Results: Significant deficits in motion processing were observed across the two patient groups, and these deficits predicted impairments in both face-emotion recognition and cognitive function. In contrast to motion processing, sensory-evoked stimulus-onset responses were intact in patients with attenuated psychosis, and, further, the relative deficit in motion-onset responses compared with stimulus-onset responses predicted transition to schizophrenia. In patients with schizophrenia, motion detection deficits mapped to impaired activation in motion-sensitive visual cortex during fMRI. Additional visual impairments in patients with schizophrenia, not present in patients with attenuated psychosis, implicated other visual regions, including the middle occipital gyrus and pulvinar thalamic nucleus.

Conclusions: The study findings emphasize the importance of sensory-level visual dysfunction in the etiology of schizophrenia and in the personal experience of individuals with the disorder and demonstrate that motion-processing deficits may predate illness onset and contribute to impaired function even in patients with attenuated psychosis.

Keywords: Electroencephalography; Neurophysiology; Prodrome; Schizophrenia; Visual Processing.


Figure 1:
Figure 1:. Behavioral, EEG and fMRI paradigms
A. Behavioral motion-discrimination task. On each trial, a proportion of dots moved coherently (left/right) for 1000ms. Following, participants were cued to indicate the direction of coherent motion. B. Stimulus sequence for EEG task. Each trial began with presentation of one of three stimuli which remained static for 400 ms, drifted rightward (14°/s) for 200ms then (after an 800ms delay), counterphase reversed at a rate of 10 Hz for 3000ms, thereby generating an ssVEP. Each subject took part in 420 trials. C. fMRI paradigm. Low-contrast concentric rings presented at fixation alternated between stationary and moving (expanding/contracting) in twenty-second epochs.
Figure 2:
Figure 2:. Behavioral and EEG responses by group
A. Evoked power to stimulus and motion onset. Time-frequency plots (average across stimuli) for healthy (older) controls (HC), schizophrenia patients (SZ), younger control (YC) and attenuated psychosis (APS) subjects. Latency/frequency testing intervals for delta (1–4Hz) and theta (4–7Hz) are indicated by solid and dashed rectangles, respectively. Mean delta/theta power for each group is shown in bar plots. (***p<.00; **p<.01; *p<.05) B. ssVEP responses. Tracings of group-averaged FFT power derived from ssVEP, collapsed across stimulus types. C. Motion Sensitivity. Motion sensitivity measures for each group and its correlation with delta power and face emotion recognition (ER40) scores across clinical (SZ/APS) subjects.
Figure 3:
Figure 3:. fMRI measures of motion perception
A. MT+ activation.
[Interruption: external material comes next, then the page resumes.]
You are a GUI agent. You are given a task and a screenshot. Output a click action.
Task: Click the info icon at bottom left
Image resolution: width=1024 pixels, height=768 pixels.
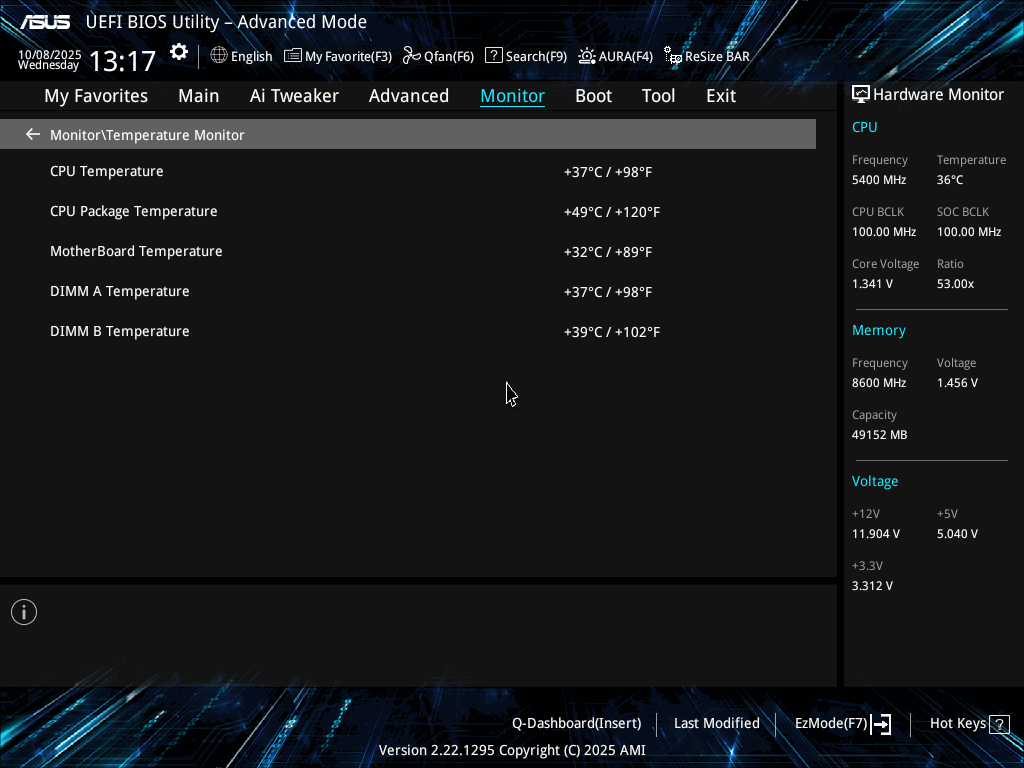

ROIs in middle temporal cortex corresponding to MT+ ( RH is on the right) and bar graphs are of mean activation (beta parameter) elicited by the contrast of moving vs. static across hemispheres in SZ and HC groups. Reduced MT+ activation correlated with diminished delta power (low SF low contrast stimuli) to motion onset (scatterplot on right). B. MOG activation. Mean activation of MOG (LH) and correlation with diminished mean theta power in response to stimulus onset. C. Pulvinar activation. Mean pulvinar (RH) activation and correlation with ssVEP power at 10Hz.
Figure 4:
Figure 4:. Correlation of delta power with neurocognitive measures and measure of transition
A. Correlation of delta power to MATRICS. Across clinical groups (SZ, APS) higher delta evoked power to the magnocellular-biased low SF, low contrast stimulus correlated with higher scores (better performance) on the overall (left) and Visual Learning (right) domains of the MATRICS MCCB. Correlation values and regression lines shown are across all subjects. Within-group correlations were: Overall score-SZ: r=.336, p=.015, APS: r=.476,p=.053; Visual Learning-SZ: r=.341,p=.014, APS: r=.542, p=.025. B. delta/theta ratio in APS subjects. Bar plots of the ratio of delta to theta evoked power to low SF, low contrast stimuli for APS subjects who transitioned to schizophrenia (outlined bar) and those who did not.